> [Stored data entries]
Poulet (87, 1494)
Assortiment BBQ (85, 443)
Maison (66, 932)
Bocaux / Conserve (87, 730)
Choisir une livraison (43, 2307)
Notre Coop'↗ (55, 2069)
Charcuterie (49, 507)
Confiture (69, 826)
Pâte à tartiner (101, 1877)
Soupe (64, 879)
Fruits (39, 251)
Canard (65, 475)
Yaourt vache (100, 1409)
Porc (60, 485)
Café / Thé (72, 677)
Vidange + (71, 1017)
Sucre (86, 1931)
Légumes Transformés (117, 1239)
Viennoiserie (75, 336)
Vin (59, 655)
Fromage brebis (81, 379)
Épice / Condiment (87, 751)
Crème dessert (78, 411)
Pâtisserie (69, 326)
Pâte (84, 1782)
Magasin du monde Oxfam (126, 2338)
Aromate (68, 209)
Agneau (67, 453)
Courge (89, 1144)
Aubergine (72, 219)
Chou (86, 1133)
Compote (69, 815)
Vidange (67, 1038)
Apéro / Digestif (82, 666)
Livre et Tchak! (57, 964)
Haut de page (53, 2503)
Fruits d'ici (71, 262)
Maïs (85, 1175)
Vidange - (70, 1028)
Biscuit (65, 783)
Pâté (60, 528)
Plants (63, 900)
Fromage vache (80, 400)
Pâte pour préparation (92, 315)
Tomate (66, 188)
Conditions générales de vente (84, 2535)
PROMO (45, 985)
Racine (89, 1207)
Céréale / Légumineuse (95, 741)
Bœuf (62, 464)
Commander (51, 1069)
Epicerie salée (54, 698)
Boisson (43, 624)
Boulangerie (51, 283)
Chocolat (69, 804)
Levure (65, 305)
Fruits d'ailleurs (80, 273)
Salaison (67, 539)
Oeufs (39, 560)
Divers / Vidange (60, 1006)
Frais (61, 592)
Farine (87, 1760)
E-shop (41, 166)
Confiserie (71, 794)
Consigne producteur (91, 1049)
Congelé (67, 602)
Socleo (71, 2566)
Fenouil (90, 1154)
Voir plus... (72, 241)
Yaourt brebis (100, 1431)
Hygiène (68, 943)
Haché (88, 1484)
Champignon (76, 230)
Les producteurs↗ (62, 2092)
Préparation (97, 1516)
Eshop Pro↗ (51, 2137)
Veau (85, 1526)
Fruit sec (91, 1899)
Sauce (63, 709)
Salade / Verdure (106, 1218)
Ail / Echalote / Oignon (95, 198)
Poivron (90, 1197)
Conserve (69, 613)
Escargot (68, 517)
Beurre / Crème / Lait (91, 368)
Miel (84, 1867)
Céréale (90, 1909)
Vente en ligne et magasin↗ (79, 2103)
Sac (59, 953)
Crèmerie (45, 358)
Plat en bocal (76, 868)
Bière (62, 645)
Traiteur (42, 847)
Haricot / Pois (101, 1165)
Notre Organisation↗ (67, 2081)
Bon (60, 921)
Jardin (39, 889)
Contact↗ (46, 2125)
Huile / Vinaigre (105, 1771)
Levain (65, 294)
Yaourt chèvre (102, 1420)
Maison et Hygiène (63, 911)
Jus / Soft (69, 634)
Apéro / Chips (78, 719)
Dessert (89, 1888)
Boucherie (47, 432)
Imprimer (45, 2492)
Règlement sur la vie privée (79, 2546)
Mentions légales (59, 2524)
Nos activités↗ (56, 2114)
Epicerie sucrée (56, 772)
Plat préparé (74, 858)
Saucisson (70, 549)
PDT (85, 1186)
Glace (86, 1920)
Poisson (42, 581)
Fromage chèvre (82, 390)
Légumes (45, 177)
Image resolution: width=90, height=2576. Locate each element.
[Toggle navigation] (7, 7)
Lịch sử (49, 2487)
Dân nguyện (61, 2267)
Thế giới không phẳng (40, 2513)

> [AIM OF THE EXERCISE] Copy the records above exactly, beginning at the line that contains "Café / Thé (72, 677)" and stopping after the line that contains "Bière (62, 645)".

> [COMPLETED TASK]
Café / Thé (72, 677)
Vidange + (71, 1017)
Sucre (86, 1931)
Légumes Transformés (117, 1239)
Viennoiserie (75, 336)
Vin (59, 655)
Fromage brebis (81, 379)
Épice / Condiment (87, 751)
Crème dessert (78, 411)
Pâtisserie (69, 326)
Pâte (84, 1782)
Magasin du monde Oxfam (126, 2338)
Aromate (68, 209)
Agneau (67, 453)
Courge (89, 1144)
Aubergine (72, 219)
Chou (86, 1133)
Compote (69, 815)
Vidange (67, 1038)
Apéro / Digestif (82, 666)
Livre et Tchak! (57, 964)
Haut de page (53, 2503)
Fruits d'ici (71, 262)
Maïs (85, 1175)
Vidange - (70, 1028)
Biscuit (65, 783)
Pâté (60, 528)
Plants (63, 900)
Fromage vache (80, 400)
Pâte pour préparation (92, 315)
Tomate (66, 188)
Conditions générales de vente (84, 2535)
PROMO (45, 985)
Racine (89, 1207)
Céréale / Légumineuse (95, 741)
Bœuf (62, 464)
Commander (51, 1069)
Epicerie salée (54, 698)
Boisson (43, 624)
Boulangerie (51, 283)
Chocolat (69, 804)
Levure (65, 305)
Fruits d'ailleurs (80, 273)
Salaison (67, 539)
Oeufs (39, 560)
Divers / Vidange (60, 1006)
Frais (61, 592)
Farine (87, 1760)
E-shop (41, 166)
Confiserie (71, 794)
Consigne producteur (91, 1049)
Congelé (67, 602)
Socleo (71, 2566)
Fenouil (90, 1154)
Voir plus... (72, 241)
Yaourt brebis (100, 1431)
Hygiène (68, 943)
Haché (88, 1484)
Champignon (76, 230)
Les producteurs↗ (62, 2092)
Préparation (97, 1516)
Eshop Pro↗ (51, 2137)
Veau (85, 1526)
Fruit sec (91, 1899)
Sauce (63, 709)
Salade / Verdure (106, 1218)
Ail / Echalote / Oignon (95, 198)
Poivron (90, 1197)
Conserve (69, 613)
Escargot (68, 517)
Beurre / Crème / Lait (91, 368)
Miel (84, 1867)
Céréale (90, 1909)
Vente en ligne et magasin↗ (79, 2103)
Sac (59, 953)
Crèmerie (45, 358)
Plat en bocal (76, 868)
Bière (62, 645)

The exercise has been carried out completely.